*** MATERIAL TO PROCESS ***

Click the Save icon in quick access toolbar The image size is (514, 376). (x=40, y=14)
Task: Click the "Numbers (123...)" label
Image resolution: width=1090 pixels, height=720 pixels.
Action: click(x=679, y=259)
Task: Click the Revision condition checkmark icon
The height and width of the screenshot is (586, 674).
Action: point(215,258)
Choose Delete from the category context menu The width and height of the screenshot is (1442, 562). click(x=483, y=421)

***
*** MATERIAL TO PROCESS ***

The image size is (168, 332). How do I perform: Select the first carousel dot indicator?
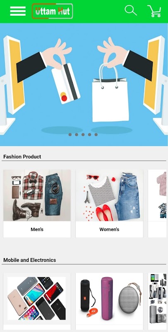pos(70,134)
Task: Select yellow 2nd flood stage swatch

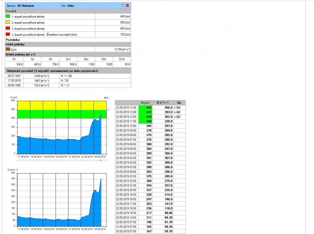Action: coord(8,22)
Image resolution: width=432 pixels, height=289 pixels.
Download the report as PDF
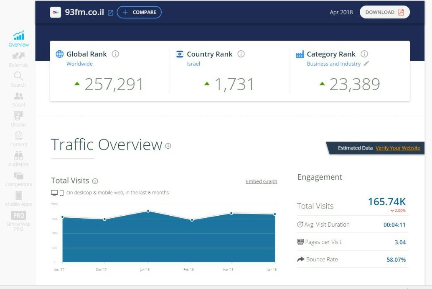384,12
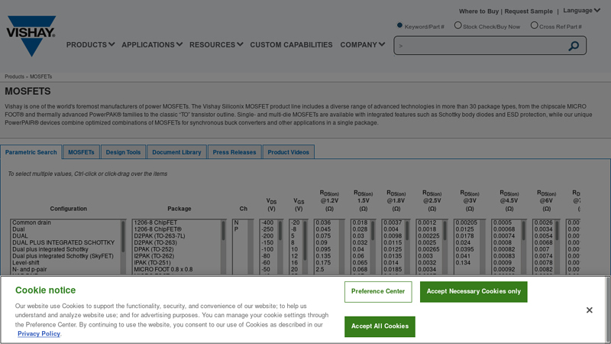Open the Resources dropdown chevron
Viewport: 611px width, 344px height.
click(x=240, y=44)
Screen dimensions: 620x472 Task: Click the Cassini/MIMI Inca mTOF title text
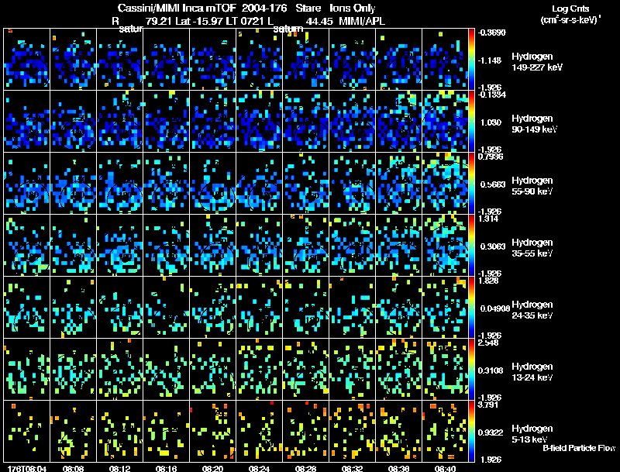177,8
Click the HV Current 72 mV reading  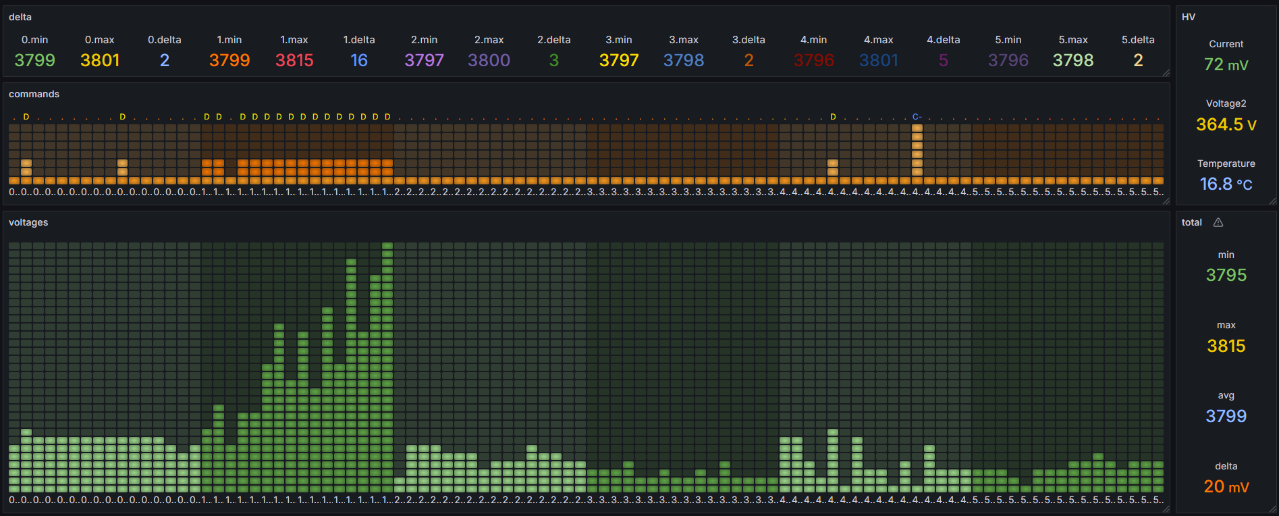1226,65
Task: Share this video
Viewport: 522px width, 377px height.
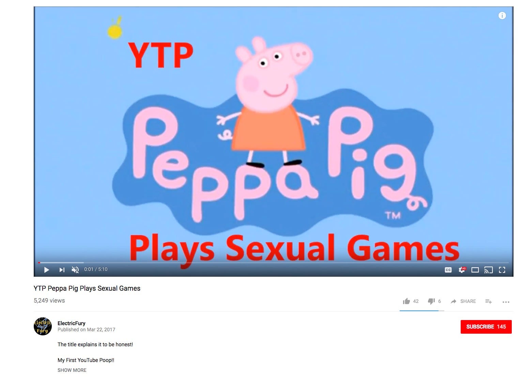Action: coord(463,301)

***

AIM OF THE TASK — Referring to the material above, set down exactly the lines between the line with "Image resolution: width=1090" and the line with "Choose Delete from", inclusive, and no other lines.

ANSWER BELOW —
Image resolution: width=1090 pixels, height=720 pixels.
Action: click(x=679, y=259)
Task: Click the Revision condition checkmark icon
The height and width of the screenshot is (586, 674).
Action: point(215,258)
Choose Delete from the category context menu The width and height of the screenshot is (1442, 562). click(x=483, y=421)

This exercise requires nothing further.